Jilted Girlfriend Has Totally Had It With Cheap Accountant Boyfriend and His Stupid Spreadsheet

This is why your firm advises against hooking up with a fellow accountant.

This morning, we learned that two accountants dating is really tough, especially if one of said accountants is a severe cheap ass.

Our tipster tells us that she went on a birthday trip with her boyfriend and found herself on the receiving end of a spreadsheet organizing the expenses racked up during said trip. Jeez, my expense sheets aren't even this complicated when I go to Boston for work!

We understand that the two lovebirds met as Big 4 interns a few years back and clearly things have worked out beautifully. In a spreadsheet, no less. We have so many questions. Like how did you guys get away with paying just $10 and $14 at Harpoon, respectively? What kind of pastries did you get at this shady Mike's place? What is the boyfriend's drink at Starbucks and does he hoard Sugar in the Raw packets into his pockets?

Girlfriend tells us she kind of knew from the start this was going to be a pain but since she's an accountant herself, bickering over a couple dollars is really NBD:

When we started planning the trip, we agreed that we would split the costs (since this was technically our Christmas presents to each other). There was no formal agreement on how we would split said costs. But he's been known to keep a tally on things he pays for and send me venmo requests, or suggest I pick up dinner to even out the movie tickets he's paid for. Throughout the weekend we would switch off paying for certain things, and he said we'll settle up after the weekend. He picked up the big tab at Island Creek, which I was assuming was his treat for my birthday dinner. However, Monday morning I received an invitation to a google sheet with his Boston expenses on there and instructions to fill out mine. Since he was so adamant about settling up at the end, I made a list on my phone of all the things I had paid for. I paid for several things with cash so obviously there wasn't a paper trail. Mike's pastry was one of the places I paid for with cash. After I filled out my expenses on the google doc, he g-chatted me. I put down $14 for Mike's pastry since all I could remember was paying for it with a $20 and getting at least a $5 back.

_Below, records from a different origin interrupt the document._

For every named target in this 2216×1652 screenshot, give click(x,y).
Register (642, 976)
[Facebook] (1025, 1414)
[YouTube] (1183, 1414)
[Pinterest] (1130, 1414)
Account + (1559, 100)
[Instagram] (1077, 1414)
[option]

Here's an exclusive peek into the alleged gchat in which our starcrossed lovers work out their expenses:

[Boyfriend]:
lol i dont care about a few dollars
but oyu do know mikes pastry was 10.50
 
[Girlfriend]:
okay change it, I was just thinking I paid cash and thought about the change I got back 
I got a $5
and then $1 or $1s
couldn't remember 
but that's fine
I owe you 57.50 instead
starbucks also didn't charge for one of the things we bought
because I got a dopio espresso, you got the green coffee drink
and we got a water
russell house $50 and I tipped 20% 
which is why it's $60
if your transactions are still pending then you can change them in a few days
also, we could throw in the like $4 for tips to the guy for calling us a cab
and for getting us our bags
if we're getting picky about a few dollars…
is the excel sheet okay with you or do you want to see my bank statements?

Why am I walking away from this feeling like I really need to know what this Mike's pastry place is all about?

We look forward to the day these two are married in the courthouse on December 31st for $150 each (marriage licenses aren't cheap, after all).